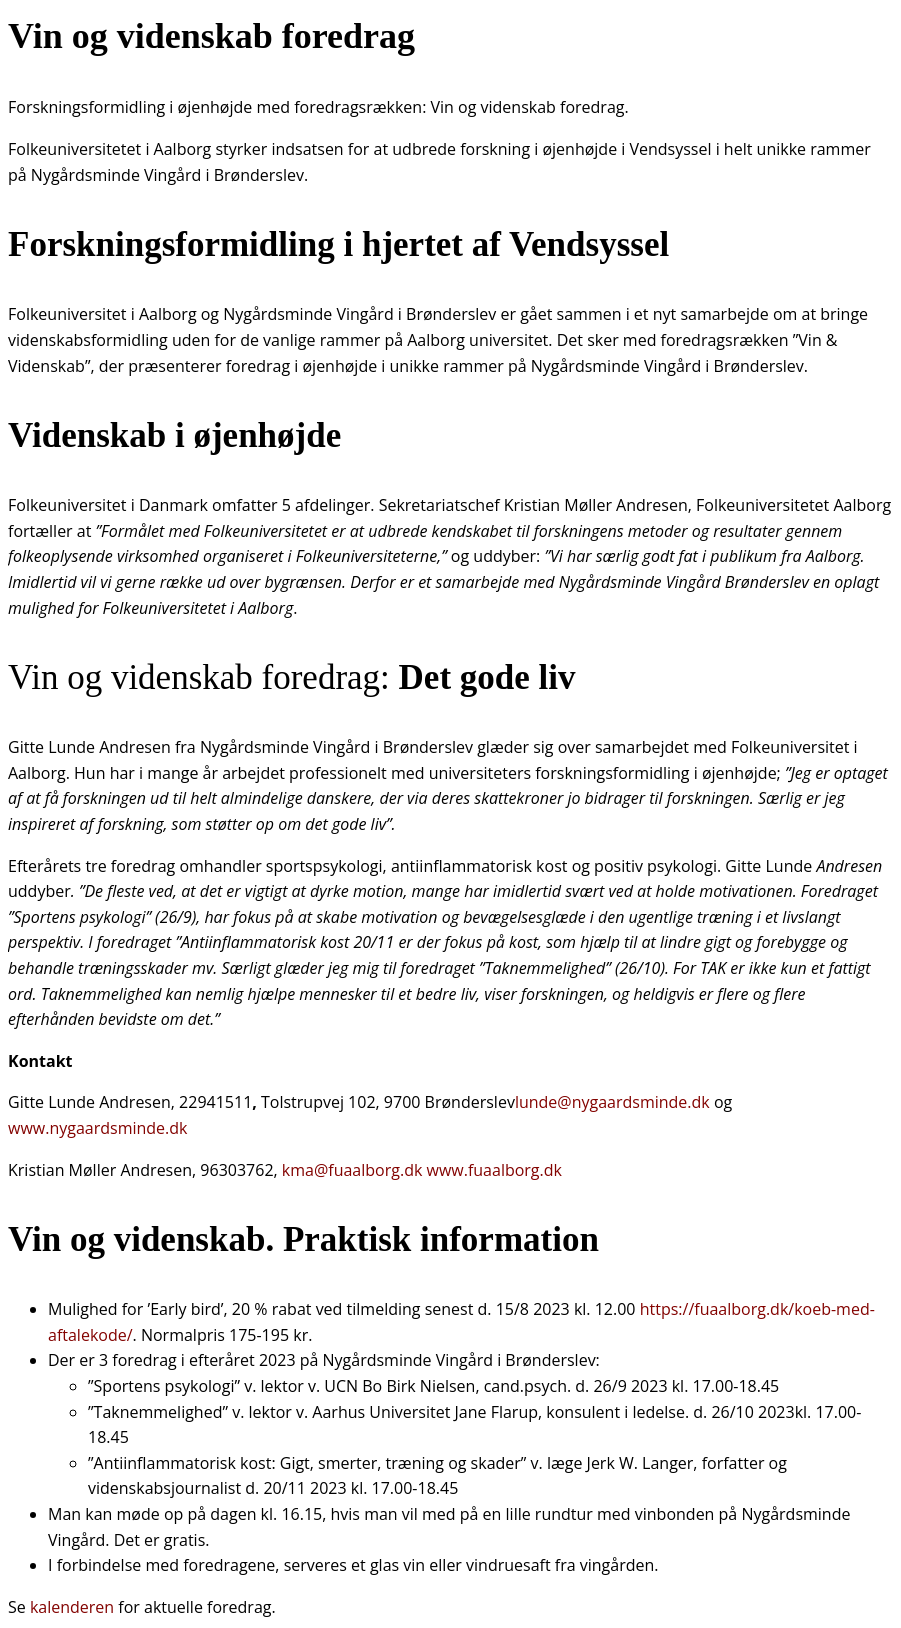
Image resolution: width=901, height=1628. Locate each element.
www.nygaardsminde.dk (97, 1128)
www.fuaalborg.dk (494, 1170)
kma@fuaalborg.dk (352, 1170)
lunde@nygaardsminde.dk (612, 1102)
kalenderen (74, 1607)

_ _ _

**PROBLEM STATEMENT:**
Put the lines above into a JSON list of strings, one string per line, with blank lines left out. Leave the pictures out of the list.

**SOLUTION:**
[
  "Image resolution: width=901, height=1628. Locate each element.",
  "www.nygaardsminde.dk (97, 1128)",
  "www.fuaalborg.dk (494, 1170)",
  "kma@fuaalborg.dk (352, 1170)",
  "lunde@nygaardsminde.dk (612, 1102)",
  "kalenderen (74, 1607)"
]